A diffusion, which might be constructed like a gel, is used in front of a light source to soften light intensity and to diffuse background shadows. One exemplary diffusion is a tissue-like material that is placed over the desired lamp to scatter and diffuse light in many directions. "Patterns" are sometimes classified as diffusions and generally include designer patterns which permit projection of a selected pattern onto the background to project scenery and/or to create atmosphere. By way of example, an exemplary pattern is an etched pattern of tree leaves which can be projected and/or diffused onto the background.
A photographer typically carries an array of diffusions, gels and patterns for a given setting. Diffusions, gels and patterns are commonly mounted to the light source with clothes pins directly coupled to the light fixture of the source. To create a different lighting effect, the photographer mounts a new gel, diffusion or pattern with the light to create the desired effect.
It is generally a time-consuming task to mount gels, diffusions and patterns within a given photographic, video or stage setting. New gels, diffusions and/or patterns must be mounted relative to the light so that the source light aligns through the element and toward the desired lighting point. Patterns, in addition, must be spaced from the source at a selected distance, much like "focussing", to create the desired artistic effect on the target (e.g., the background). The combination of mounting, aligning and focussing diffusions, gels and patterns relative to desired lighting creates certain operational difficulties which slow the production process.
It is, accordingly, an object of the invention to provide flexible lighting apparatus which increases the ease of replacing gels, diffusions and patterns within a photographic, stage and video setting.
Another object of the invention is to provide apparatus which provides for both alignment and focussing of gels, diffusions and patterns relative to a lighting source.
Still another object of the invention is to provide apparatus and methods for semi-automated selection, alignment and/or focus of one or more gels, diffusions and/or patterns from an array of gels, diffusions and/or patterns.
These and other objects will become apparent in the description which follows.
The invention is particularly suited for operation as, or with, a background light. However, in certain aspects, the invention provides a light source and fixturing that are suitable for use as, or replacement to, any of the prior art lights discussed above.
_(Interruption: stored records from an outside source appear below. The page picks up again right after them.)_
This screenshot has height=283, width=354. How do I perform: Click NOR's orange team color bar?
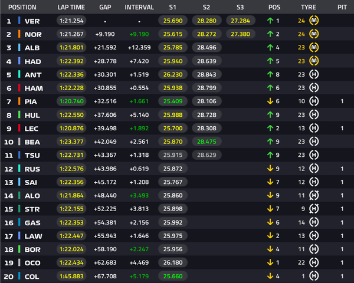[19, 34]
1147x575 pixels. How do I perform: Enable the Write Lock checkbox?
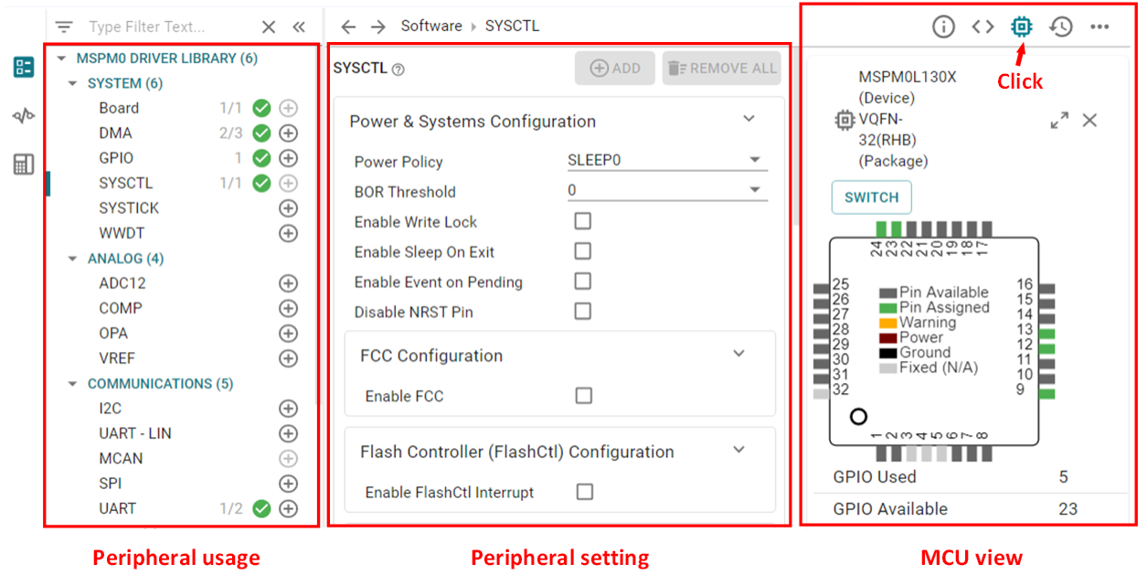point(582,221)
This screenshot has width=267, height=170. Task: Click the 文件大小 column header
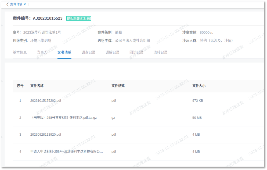point(199,86)
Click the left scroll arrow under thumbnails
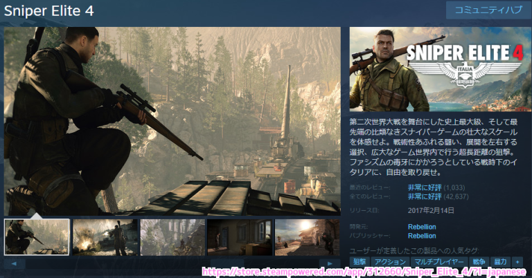Screen dimensions: 532x278 click(x=14, y=263)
In another aspect, the invention provides adaptive fixturing and associated mechanics to mount to existing prior art lights so as to augment such lights with the features of the invention, including flexibility in selecting and utilizing gels, diffusions and/or patterns.
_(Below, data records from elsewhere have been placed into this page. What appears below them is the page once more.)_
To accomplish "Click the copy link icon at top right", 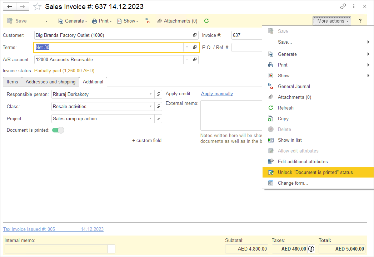I will click(x=343, y=6).
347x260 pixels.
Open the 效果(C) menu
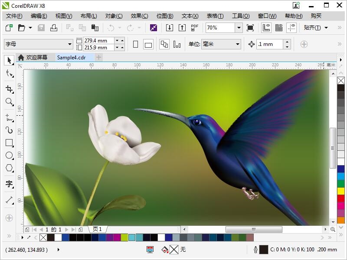pos(139,16)
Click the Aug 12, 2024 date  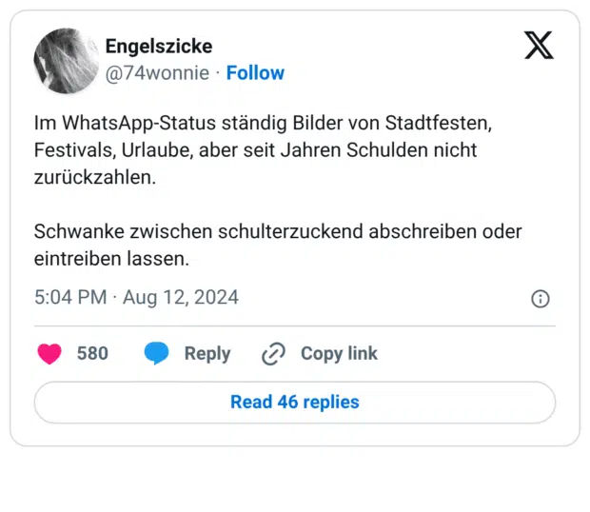[x=181, y=298]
As used herein, "dial" and "disc" are used interchangeably to denote a multi-aperture disc that provides for mounting of a plurality of gels, diffusions and/or patterns.
The invention provides, in one aspect, a light dial which brings flexibility, control and creativity to stage, photographic and/or video lights. The light dial includes a disc and a mounting frame. The mounting frame is designed to couple to existing light fixturing. By way of example, the Omni light by LowellŪ is one common back light used in video productions. The Omni light includes a lamp and light fixturing to support the lamp. In accord with the invention, the mounting frame in this example is sized so as to permit mounting onto the Omni light fixturing.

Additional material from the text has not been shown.